• _課題のねらい_
本文の「また、我が子に発達障害があるかもしれないと」で始まる段落を、主な内容を残して短い箇条書きにまとめること。

──────── 本文 ────────

もっと早く「つらい」と言えばよかった。素直に「助けて」と言えばよかった。心から、そう思います。

 著者のこの言葉が胸に刺さる親御さんは多いはず。ただでさえ、子育ては孤独であるのに、我が子に障害があると孤独感は増しやすい。

 だからこそ、著者と似た苦しみを抱えている人に本書が届いてほしい。発達障害のある子の親が抱えやすいつらさに寄り添ってくれる本書からは、親子ともに心が楽になるヒントが得られるだろう。

 また、我が子に発達障害があるかもしれないと思っている方は、本書との出会いを医療機関に頼るきっかけのひとつにしてほしい。本書には発達障害のある子の行動が詳しく記されているが、症状は個人差が大きいため、当てはまるからといって発達障害であると決めつけないことが大切。適切な支援を受けるためにも自己判断せず、必ず医療機関に相談してほしい。

私には皆さんの育児をお手伝いすることもできなければ、皆さんを幸せにすることもできないかもしれません。でもこの本をきっかけに、だれかが支援につながれたり、少しでも心が救われたりすれば、著者としてこれほどうれしいことはありません。

 そんな著者の想いが、ひとりでも多くの孤独な子育てに苦しんでいる方に届くことを願う。

──────── 利用可能データ ────────

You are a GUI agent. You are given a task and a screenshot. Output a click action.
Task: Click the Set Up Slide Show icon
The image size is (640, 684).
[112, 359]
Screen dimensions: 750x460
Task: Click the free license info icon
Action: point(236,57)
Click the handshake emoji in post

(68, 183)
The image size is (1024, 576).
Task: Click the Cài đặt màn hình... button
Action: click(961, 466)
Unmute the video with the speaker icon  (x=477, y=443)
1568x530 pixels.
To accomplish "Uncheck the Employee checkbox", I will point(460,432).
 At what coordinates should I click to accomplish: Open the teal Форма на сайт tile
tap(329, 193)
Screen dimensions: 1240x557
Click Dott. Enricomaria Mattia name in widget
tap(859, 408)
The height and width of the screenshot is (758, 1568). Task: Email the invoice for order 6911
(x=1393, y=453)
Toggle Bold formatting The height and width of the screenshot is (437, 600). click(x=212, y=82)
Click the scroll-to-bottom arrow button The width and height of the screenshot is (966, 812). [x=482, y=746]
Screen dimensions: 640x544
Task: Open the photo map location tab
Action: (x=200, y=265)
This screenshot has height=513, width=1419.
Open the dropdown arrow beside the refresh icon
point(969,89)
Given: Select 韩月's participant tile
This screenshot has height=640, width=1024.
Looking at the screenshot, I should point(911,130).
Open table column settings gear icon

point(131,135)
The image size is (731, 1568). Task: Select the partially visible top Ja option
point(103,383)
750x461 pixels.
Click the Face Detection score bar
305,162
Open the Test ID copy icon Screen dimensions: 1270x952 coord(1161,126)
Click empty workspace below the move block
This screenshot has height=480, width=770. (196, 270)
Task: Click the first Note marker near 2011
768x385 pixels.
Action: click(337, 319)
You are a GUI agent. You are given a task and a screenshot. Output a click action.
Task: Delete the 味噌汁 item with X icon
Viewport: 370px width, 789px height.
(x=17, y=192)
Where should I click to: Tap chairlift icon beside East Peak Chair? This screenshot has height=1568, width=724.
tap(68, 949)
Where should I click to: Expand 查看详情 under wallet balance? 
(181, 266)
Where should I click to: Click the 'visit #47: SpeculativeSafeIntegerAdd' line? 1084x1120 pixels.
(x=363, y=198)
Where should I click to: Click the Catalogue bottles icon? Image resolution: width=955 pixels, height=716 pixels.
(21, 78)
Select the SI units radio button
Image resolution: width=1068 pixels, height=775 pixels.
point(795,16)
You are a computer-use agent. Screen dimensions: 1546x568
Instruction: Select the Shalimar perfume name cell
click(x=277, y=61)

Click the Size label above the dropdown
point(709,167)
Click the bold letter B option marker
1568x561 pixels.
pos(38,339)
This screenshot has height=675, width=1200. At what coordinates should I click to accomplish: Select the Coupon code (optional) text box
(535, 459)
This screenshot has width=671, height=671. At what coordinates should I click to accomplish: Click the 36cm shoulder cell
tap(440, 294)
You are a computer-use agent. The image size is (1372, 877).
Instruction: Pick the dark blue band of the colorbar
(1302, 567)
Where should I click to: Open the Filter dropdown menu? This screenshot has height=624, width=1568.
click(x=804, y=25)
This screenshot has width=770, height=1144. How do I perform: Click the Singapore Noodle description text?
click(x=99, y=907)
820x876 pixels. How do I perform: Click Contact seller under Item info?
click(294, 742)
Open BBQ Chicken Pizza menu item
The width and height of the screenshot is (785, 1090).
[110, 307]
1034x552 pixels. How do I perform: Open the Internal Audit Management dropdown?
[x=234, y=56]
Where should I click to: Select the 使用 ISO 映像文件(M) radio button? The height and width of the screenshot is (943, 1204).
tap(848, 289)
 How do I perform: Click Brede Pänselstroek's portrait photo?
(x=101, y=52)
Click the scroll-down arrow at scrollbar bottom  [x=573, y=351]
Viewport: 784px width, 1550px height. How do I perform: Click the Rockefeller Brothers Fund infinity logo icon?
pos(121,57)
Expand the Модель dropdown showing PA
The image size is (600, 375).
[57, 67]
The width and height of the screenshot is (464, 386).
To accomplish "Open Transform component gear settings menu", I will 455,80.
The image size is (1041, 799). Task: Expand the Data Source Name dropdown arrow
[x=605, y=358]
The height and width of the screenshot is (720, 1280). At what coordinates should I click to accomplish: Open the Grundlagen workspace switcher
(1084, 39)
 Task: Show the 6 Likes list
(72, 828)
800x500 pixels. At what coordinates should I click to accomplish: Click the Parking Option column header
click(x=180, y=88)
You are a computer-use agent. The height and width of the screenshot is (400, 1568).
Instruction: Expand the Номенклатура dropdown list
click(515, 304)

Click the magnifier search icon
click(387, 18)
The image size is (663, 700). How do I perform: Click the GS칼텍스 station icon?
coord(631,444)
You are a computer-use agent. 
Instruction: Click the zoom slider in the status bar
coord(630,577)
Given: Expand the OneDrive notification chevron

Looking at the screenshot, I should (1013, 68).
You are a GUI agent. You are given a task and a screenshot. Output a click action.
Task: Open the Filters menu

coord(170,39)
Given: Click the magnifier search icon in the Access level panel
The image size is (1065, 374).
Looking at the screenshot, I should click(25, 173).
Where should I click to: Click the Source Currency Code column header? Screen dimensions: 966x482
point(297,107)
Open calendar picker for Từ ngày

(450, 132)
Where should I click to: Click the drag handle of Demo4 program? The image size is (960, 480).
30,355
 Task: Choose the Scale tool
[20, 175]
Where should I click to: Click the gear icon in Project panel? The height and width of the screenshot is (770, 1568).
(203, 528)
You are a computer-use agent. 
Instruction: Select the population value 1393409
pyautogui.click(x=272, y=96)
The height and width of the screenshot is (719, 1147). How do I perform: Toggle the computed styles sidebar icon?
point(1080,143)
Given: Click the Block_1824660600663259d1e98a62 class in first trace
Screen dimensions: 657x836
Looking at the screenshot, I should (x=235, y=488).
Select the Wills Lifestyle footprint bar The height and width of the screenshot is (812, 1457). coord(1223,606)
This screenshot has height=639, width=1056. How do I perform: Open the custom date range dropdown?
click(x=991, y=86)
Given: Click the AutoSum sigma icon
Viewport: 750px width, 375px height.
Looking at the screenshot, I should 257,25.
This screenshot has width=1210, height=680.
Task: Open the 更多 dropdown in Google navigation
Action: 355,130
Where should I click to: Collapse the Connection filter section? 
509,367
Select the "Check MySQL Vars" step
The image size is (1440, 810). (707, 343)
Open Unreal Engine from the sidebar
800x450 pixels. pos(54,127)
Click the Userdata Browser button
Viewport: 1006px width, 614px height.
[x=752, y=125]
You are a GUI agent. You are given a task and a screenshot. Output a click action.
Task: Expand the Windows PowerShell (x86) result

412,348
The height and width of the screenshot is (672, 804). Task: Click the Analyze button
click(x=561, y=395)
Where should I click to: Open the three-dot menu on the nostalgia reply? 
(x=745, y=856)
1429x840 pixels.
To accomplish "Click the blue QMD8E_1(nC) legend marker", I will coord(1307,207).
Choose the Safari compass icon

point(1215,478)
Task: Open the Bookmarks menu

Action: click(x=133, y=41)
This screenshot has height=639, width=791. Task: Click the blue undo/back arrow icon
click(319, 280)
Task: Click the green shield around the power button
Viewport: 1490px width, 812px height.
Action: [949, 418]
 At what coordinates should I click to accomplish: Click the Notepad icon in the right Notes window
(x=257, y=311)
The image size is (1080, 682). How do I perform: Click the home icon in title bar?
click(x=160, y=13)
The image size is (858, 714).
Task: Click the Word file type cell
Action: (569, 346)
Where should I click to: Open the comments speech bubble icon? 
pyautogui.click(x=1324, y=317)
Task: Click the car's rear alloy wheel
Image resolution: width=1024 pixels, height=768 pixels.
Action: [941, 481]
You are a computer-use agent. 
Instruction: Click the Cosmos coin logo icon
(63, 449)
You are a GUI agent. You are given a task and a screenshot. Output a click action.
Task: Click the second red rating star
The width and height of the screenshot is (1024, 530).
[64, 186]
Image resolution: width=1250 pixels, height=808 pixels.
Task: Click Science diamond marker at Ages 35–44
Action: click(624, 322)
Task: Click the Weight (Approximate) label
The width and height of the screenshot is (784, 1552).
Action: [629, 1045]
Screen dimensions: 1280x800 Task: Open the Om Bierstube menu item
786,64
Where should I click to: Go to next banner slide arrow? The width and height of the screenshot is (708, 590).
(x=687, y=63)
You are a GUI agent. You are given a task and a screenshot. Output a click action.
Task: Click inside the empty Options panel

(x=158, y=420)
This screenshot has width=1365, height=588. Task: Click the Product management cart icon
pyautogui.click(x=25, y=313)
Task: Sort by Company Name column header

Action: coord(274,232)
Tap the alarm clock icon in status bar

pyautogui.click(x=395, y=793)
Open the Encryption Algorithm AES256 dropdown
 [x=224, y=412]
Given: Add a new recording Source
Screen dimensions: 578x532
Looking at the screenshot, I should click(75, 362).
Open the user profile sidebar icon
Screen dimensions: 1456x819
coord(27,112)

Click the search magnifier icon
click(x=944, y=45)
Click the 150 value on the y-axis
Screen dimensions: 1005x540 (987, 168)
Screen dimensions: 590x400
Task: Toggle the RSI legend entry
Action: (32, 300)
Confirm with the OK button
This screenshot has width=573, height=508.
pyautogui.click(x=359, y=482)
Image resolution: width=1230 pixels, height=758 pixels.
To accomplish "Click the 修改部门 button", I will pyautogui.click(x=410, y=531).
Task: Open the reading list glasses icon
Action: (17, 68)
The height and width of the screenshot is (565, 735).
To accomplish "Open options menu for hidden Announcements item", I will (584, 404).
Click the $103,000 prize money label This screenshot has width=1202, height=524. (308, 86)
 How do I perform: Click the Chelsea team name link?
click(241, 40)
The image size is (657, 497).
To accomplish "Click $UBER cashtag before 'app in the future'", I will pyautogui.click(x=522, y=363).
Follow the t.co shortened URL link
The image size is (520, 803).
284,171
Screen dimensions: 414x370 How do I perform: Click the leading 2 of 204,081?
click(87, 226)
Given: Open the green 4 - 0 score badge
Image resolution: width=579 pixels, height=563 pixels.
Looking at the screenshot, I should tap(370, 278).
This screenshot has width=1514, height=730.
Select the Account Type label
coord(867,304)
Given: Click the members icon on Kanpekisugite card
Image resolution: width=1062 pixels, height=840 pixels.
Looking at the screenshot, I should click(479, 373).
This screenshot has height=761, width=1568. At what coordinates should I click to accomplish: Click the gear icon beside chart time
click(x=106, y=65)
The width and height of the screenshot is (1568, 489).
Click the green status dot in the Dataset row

────────

• _想定解答_
- 我が子に発達障害があるかもしれないと思う人は、本書を医療機関に頼るきっかけのひとつにしてほしい。
- 本書には発達障害のある子の行動が詳しく書かれている。
- 症状は個人差が大きいので、当てはまっても発達障害だと決めつけないことが大切。
- 適切な支援を受けるために、自己判断せず必ず医療機関に相談してほしい。